For purposes of the HRRP, a “readmission” is a readmission occurring when a patient is discharged from an applicable hospital (initial index hospitalization) and then admitted to the same or another acute care hospital within 30 days from the date of discharge from the initial hospitalization. Only one readmission during the 30 days following the discharge from the initial hospitalization will count as a readmission for purposes of calculating the excess readmission ratio. In addition, certain readmissions, including planned readmissions, are not counted for these purposes. In the FY 2014 Final Rule, CMS also clarified that an unplanned readmission after a planned readmission within 30 days of an initial index discharge will not be counted as a readmission, nor will certain patients (e.g., those who leave against medical advice (AMA) and those under 65) be factored into the calculation.

Finally, although most short-term, acute care hospitals, particularly those paid under the IPPS, are subject to the HRRP, there are some exceptions.

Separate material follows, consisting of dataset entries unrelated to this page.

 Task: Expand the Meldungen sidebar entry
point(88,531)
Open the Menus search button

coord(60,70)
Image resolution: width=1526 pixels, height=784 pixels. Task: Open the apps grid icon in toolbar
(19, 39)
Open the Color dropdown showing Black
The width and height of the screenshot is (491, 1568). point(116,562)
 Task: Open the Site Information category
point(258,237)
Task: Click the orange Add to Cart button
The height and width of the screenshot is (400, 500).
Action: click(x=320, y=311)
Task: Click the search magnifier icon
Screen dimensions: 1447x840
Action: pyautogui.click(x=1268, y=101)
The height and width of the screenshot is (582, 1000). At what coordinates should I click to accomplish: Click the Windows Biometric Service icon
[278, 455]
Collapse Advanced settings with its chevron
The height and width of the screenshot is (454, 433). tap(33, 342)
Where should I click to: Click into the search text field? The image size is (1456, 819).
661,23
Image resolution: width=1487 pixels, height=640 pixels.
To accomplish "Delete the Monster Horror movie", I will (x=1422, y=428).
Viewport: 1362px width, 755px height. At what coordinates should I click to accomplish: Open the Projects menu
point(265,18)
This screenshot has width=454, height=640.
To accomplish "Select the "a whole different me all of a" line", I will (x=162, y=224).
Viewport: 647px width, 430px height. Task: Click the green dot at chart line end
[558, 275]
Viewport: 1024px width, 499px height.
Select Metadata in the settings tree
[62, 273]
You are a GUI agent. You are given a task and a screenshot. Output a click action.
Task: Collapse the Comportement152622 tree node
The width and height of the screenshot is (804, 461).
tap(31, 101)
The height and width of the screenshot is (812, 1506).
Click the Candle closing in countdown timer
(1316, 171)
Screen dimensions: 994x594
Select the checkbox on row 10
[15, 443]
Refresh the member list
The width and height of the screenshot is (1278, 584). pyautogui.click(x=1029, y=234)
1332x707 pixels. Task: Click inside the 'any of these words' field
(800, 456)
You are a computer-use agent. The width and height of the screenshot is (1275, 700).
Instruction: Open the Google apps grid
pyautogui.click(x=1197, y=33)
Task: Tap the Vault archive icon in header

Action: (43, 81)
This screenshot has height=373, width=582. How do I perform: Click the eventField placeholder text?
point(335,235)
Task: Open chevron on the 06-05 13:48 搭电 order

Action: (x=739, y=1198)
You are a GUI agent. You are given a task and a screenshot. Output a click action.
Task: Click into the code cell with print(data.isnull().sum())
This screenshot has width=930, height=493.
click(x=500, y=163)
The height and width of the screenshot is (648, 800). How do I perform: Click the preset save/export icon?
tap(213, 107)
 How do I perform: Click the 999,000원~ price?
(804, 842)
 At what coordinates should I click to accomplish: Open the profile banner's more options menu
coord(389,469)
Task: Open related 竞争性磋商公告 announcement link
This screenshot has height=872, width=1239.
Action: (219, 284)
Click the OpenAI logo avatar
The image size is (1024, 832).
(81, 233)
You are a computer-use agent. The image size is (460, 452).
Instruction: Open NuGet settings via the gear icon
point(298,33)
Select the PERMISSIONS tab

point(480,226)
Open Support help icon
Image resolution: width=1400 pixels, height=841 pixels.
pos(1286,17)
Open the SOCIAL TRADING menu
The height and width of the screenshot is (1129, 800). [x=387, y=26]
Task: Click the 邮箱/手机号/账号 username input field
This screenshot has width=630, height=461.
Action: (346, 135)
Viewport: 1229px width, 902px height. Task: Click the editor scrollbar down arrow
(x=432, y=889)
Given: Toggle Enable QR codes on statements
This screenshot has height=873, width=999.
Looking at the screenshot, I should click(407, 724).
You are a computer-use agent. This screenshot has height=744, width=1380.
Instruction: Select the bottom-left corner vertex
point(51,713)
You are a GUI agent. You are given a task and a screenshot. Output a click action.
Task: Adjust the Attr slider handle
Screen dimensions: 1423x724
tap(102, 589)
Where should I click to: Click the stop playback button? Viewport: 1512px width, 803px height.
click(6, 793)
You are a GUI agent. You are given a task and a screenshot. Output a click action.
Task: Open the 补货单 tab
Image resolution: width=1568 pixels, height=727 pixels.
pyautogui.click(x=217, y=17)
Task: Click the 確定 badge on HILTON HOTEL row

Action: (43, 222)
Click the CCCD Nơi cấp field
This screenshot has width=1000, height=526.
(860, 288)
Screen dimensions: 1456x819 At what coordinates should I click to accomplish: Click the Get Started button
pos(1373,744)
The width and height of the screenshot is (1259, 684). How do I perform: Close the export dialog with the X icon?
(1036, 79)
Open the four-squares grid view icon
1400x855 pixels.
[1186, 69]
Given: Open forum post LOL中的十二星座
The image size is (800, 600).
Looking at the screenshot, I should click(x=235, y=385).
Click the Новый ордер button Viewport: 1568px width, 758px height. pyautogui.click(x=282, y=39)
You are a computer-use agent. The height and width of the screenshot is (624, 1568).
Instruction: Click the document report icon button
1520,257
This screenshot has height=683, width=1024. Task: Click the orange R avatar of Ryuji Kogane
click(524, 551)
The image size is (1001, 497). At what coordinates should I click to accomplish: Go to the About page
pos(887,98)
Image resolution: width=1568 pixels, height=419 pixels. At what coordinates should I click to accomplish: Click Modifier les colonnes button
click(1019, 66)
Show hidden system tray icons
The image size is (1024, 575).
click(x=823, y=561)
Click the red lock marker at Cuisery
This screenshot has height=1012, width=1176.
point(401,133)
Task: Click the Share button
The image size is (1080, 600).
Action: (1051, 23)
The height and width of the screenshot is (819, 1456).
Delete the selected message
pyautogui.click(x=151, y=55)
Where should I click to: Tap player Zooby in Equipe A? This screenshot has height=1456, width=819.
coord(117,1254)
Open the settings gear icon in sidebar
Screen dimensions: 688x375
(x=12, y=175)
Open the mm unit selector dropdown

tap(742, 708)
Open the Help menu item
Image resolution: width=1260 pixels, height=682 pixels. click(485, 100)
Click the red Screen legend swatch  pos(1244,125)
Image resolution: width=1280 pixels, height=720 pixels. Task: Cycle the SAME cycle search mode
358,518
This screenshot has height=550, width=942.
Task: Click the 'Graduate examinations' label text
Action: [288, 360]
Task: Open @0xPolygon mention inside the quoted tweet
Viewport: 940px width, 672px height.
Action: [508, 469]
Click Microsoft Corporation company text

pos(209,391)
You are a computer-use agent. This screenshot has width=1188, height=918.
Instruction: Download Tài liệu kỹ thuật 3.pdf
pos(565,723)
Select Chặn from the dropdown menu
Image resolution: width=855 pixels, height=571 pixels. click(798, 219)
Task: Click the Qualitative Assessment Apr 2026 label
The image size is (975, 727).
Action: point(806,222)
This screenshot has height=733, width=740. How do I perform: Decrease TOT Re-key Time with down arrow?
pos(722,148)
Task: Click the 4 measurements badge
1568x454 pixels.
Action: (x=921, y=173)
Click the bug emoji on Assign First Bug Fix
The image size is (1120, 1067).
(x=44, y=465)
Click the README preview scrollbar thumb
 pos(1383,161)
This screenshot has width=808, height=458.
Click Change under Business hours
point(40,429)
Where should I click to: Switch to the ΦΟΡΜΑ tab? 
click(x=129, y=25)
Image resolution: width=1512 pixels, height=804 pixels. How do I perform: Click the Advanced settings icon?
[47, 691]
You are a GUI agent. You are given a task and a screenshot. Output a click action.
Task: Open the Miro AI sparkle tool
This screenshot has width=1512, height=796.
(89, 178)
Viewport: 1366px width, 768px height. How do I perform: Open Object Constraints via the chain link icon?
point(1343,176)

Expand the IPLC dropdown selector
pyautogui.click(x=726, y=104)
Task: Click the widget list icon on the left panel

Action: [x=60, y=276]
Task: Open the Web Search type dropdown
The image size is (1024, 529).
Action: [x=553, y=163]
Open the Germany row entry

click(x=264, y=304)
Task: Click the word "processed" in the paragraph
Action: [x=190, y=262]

Puerto Rico hospitals are generally exempt, and Maryland waiver hospitals are exempt for services provided during FYs 2013, 2014 and during the duration of CMS’ new Maryland All-Payer Model, a 5-year hospital payment model, pursuant to an agreement entered into effective January 1, 2014.

Determining a hospital’s HRRP adjustment factor and impact on reimbursement to hospitals subject to an HRRP reduction

For FY 2014, an applicable hospital’s HRRP adjustment factor is the higher of a hospital-specific ratio or a floor adjustment factor of .98, resulting in a maximum reduction in base operating DRG payments of 2%. For FY 2015, CMS proposes that an applicable hospital’s HRRP adjustment factor will increase to the higher of a hospital-specific ratio or a floor adjustment factor of .97, resulting in a maximum reduction in base operating DRG payments of 3%.

For FY 2015, CMS is proposing that the ‘‘applicable period’’ for the HRRP be the 3-year period from July 1, 2010 to June 30, 2013. In other words, CMS is proposing that the excess readmissions ratios and the payment adjustment (including aggregate payments for excess readmissions and aggregate payments for all discharges) for FY 2015 would be calculated based on data from the 3-year time period of July 1, 2010 to June 30, 2013.

As noted above, hospitals are encouraged to review these changes in the proposed FY 2015 IPPS rule to determine the potential impact on their operations if CMS were to finalize them.